# Project 4 - Web Scraping & Logistic Regression

## Web Scraping Notebook

The following is my code for web scraping indeed.com for data science job postings

In [1]:
import pandas as pd
import requests
import bs4
from bs4 import BeautifulSoup
import re

pd.set_option('display.max_rows', None, 'display.max_columns', None)

In [2]:
# method to get location from each result
def extract_location_from_result(result):
    try:
        return result.find(class_="location").text
    except:
        return None

In [3]:
# method to get company from each result
def extract_company_from_result(result):
    try:
        return result.find(class_="company").text
    except:
        return None

In [4]:
# method to get job title from each result
def extract_job_from_result(result):
    return result.find(class_="jobtitle").text

In [5]:
# method to get salary from each result
def extract_salary_from_result(result):
    try:
        return result.find('td', class_='snip').find('nobr').text
    except:
        return None

In [6]:
# method to get summary from each result
def extract_summary_from_result(result):
    try:
        return result.find('span', class_='summary').text
    except:
        return None

In [7]:
# scraping code
max_results_per_city = 1000

results = []

for city in set(['New+York', 'Chicago', 'San+Francisco', 'Austin', 'Atlanta','San+Jose','Los+Angeles','Seattle',
                 'Boston','Dallas','Salt+Lake+City','Arlington','Minneapolis','San+Diego','Denver','Portland',
                 'Orlando','Charlotte','Houston','Philadelphia']):
    for start in range(0, max_results_per_city, 10):
        
        url="http://www.indeed.com/jobs?q=data+scientist+%2420%2C000&l="+city+"&start="+str(start)
        response = requests.get(url)
        page=response.content
        soup = BeautifulSoup(page, "lxml")
        soup.prettify()
        x=soup.findAll('div', class_='result', id=re.compile("p_"))
        
        for i in x:
            listx=[]
            listx.append(extract_job_from_result(i))
            listx.append(extract_company_from_result(i))
            listx.append(city)
            listx.append(extract_salary_from_result(i))
            listx.append(extract_summary_from_result(i))
            results.append(listx)

In [8]:
# creating dataframe
df = pd.DataFrame(results, columns = ['JobTitle', 'Company', 'Location', 'Salary','Summary'])
df.shape

(17791, 5)

In [10]:
df.head()

Unnamed: 0,JobTitle,Company,Location,Salary,Summary
0,\nSr Data Scientist\n,\n\n\n Wells Fargo\n,Charlotte,,"\nRight now, we are looking for a tenured data..."
1,\nResearch Analyst\n,\n\n\n Carolinas HealthCare System\n,Charlotte,,\nConducts follow up contacts to collect data ...
2,\nBiostatistics/Bioinformatics Research Scient...,\n\n\n UNC Charlotte\n,Charlotte,"$60,000 - $80,000 a year",\nGenetics/genomics data analysis (esp.

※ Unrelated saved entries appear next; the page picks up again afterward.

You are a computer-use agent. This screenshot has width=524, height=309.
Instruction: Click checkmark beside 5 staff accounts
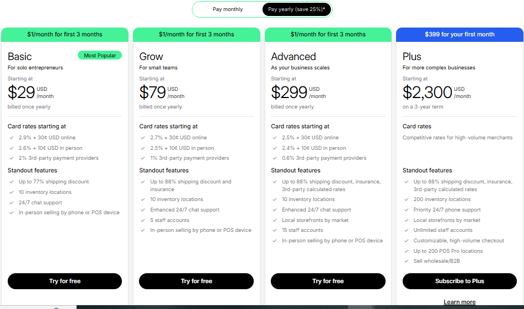click(x=143, y=220)
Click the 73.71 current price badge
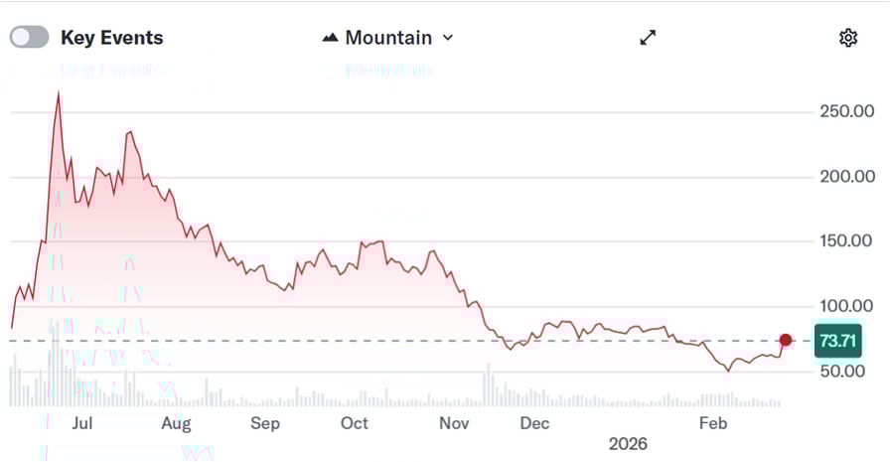This screenshot has width=890, height=462. pos(837,341)
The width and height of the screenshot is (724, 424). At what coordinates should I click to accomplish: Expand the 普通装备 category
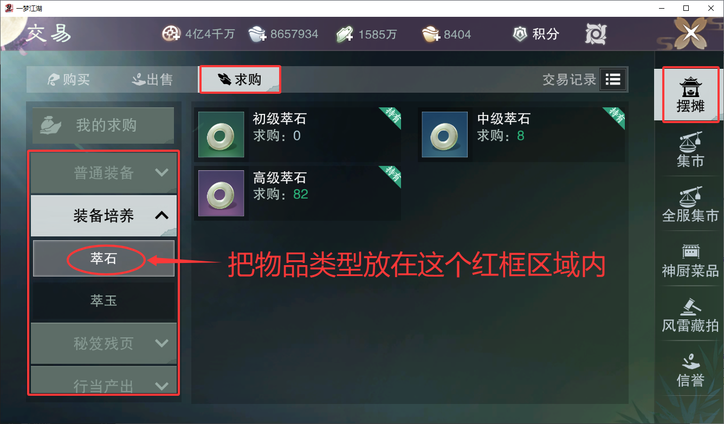point(104,173)
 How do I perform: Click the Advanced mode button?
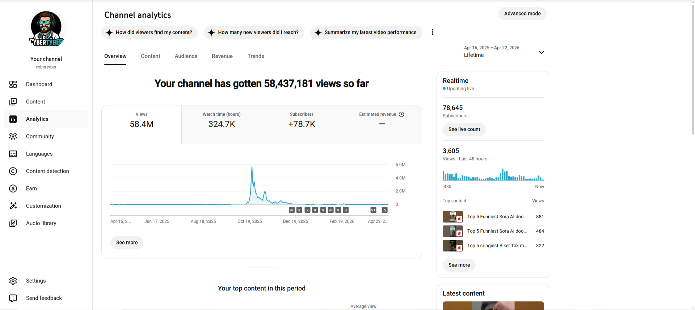pyautogui.click(x=522, y=14)
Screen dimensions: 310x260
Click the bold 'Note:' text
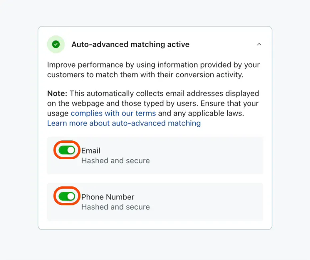click(57, 93)
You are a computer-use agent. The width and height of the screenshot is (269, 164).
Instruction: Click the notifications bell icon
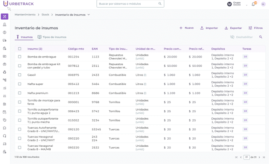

Enjoy ...
3,\nDigital Marketing (Data Scientist)\n,"\n\n Kennedy Unlimited Inc, Professional St...",Charlotte,"$100,000 - $130,000 a year",\nResponsibilities of the Digital Marketing (D...
4,\nSenior Quantitative Finance Analyst\n,\n\n iiTS\n,Charlotte,"$140,000 a year","\nAssessing conceptual foundations of a model,..."


In [11]:
# dropping entries for duplicate job postings
df.drop_duplicates(inplace=True)

In [12]:
df.shape

(3960, 5)

In [13]:
# creating csv file for the dataframe that was created from the scrape
df.to_csv('project_4_data.csv',encoding='utf-8')